Video: Monte Carlo Simulations in Ad-lift Measurement Using Spark
Two weeks ago, engineers, developers and data scientists from all over the country packed into the Midtown Hilton in New York Spark Summit East 2016, the largest big data event focused on Apache Spark. MediaMath’s SVP of Data Science, Prasad Chalasani, partnered with Ram Sriharsha, a Senior Member of Technical Staff at Hortonworks to demonstrate how and why and why they used Spark in Monte Carlo Simulations to measure ad lift, or the behavioral effect that advertisements can have on consumers. Watch Prasad’s presentation in it’s entirety below:
Most traditional applications of Spark involve massive data-sets that already exist. A less-commonly encountered use-case, but nevertheless extremely useful, is in Simulations, where massive amounts of data are generated based on model parameters. In this talk we explore some of the challenges that arise in setting up scalable simulations in a specific application, and share some of our solutions and lessons learned along the way, in the realms of mathematics and programming. The application scenario we explore is to quantify the impact of cookie-contamination in randomized experiments aimed at measuring digital advertisement lift/effectiveness. Cookies are randomly assigned to test or control, and those in test are exposed to ads while those in control are not. The goal is to measure the lift in conversion-rate due to ad-exposure.

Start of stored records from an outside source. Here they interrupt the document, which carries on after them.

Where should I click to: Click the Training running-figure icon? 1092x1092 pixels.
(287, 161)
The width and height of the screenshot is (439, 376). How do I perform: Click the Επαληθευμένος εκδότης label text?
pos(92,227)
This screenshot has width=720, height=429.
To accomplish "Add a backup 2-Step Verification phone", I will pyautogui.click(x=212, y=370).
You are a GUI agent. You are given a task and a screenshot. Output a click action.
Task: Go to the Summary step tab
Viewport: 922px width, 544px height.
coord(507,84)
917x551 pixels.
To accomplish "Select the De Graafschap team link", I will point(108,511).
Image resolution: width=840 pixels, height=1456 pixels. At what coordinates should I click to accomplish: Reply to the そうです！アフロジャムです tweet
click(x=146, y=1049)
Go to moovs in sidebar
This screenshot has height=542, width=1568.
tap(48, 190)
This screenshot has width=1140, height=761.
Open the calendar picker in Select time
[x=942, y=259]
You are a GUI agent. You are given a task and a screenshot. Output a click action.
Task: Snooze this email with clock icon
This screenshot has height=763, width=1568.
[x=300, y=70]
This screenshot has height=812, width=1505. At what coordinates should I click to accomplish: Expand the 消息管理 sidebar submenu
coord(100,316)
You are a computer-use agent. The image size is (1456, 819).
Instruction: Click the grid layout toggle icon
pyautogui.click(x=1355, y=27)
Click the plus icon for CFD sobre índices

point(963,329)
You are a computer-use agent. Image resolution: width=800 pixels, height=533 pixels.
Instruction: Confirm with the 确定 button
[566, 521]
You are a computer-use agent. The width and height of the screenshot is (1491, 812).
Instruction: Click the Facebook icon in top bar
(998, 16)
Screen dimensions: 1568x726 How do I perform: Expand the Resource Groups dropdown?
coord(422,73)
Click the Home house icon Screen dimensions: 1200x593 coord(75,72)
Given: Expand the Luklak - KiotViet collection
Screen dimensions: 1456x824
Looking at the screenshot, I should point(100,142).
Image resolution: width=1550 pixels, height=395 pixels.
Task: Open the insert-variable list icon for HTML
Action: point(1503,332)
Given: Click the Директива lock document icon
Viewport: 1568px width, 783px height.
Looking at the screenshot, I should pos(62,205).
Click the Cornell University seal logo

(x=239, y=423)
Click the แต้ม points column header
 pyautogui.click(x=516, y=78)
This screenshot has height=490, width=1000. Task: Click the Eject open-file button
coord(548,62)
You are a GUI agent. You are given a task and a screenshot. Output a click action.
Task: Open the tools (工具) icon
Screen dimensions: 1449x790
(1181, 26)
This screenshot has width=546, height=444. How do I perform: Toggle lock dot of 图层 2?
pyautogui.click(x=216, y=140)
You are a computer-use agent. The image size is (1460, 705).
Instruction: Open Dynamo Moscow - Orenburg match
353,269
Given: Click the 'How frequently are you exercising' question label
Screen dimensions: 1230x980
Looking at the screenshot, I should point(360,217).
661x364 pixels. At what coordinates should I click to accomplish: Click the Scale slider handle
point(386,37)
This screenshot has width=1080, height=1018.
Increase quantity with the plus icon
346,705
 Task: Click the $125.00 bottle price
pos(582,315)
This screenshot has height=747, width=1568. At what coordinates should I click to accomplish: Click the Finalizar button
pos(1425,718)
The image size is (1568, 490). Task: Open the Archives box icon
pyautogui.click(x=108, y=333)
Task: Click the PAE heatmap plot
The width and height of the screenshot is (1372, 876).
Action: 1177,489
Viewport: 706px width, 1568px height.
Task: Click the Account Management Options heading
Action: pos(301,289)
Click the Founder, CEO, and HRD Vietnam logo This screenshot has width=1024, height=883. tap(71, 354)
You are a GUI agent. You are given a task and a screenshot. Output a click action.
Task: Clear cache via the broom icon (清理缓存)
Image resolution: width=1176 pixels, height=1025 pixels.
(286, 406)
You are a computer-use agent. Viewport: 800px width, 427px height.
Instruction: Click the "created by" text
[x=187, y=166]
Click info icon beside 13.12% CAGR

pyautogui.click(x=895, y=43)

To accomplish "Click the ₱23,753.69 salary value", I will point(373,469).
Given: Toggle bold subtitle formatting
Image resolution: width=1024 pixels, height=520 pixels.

One important factor that taints such measurements is cookie-contamination: a real-world user may have multiple cookies (but the system is unaware of this linkage), and if their cookies are in both test and control groups, then the cookie in control may show a higher conversion rate than that of a clean control cookie that has no “siblings” in the test group. Analytically quantifying the impact of this contamination is difficult without making overly simplistic assumptions, and one idea we pursued is to simulate the impact of cookie-contamination, with millions of trials over 10s of millions of users. The goals are: (a) understand/quantify the impact of cookie distribution and contamination, on the expected value of the computed lift as well as the 90% confidence interval, and (b) derive approximate analytical formulas for the observed lift. Scaling up the simulations to a large of trials and users is challenging, and we share some of our solutions, and also describe the analysis of error and expectation.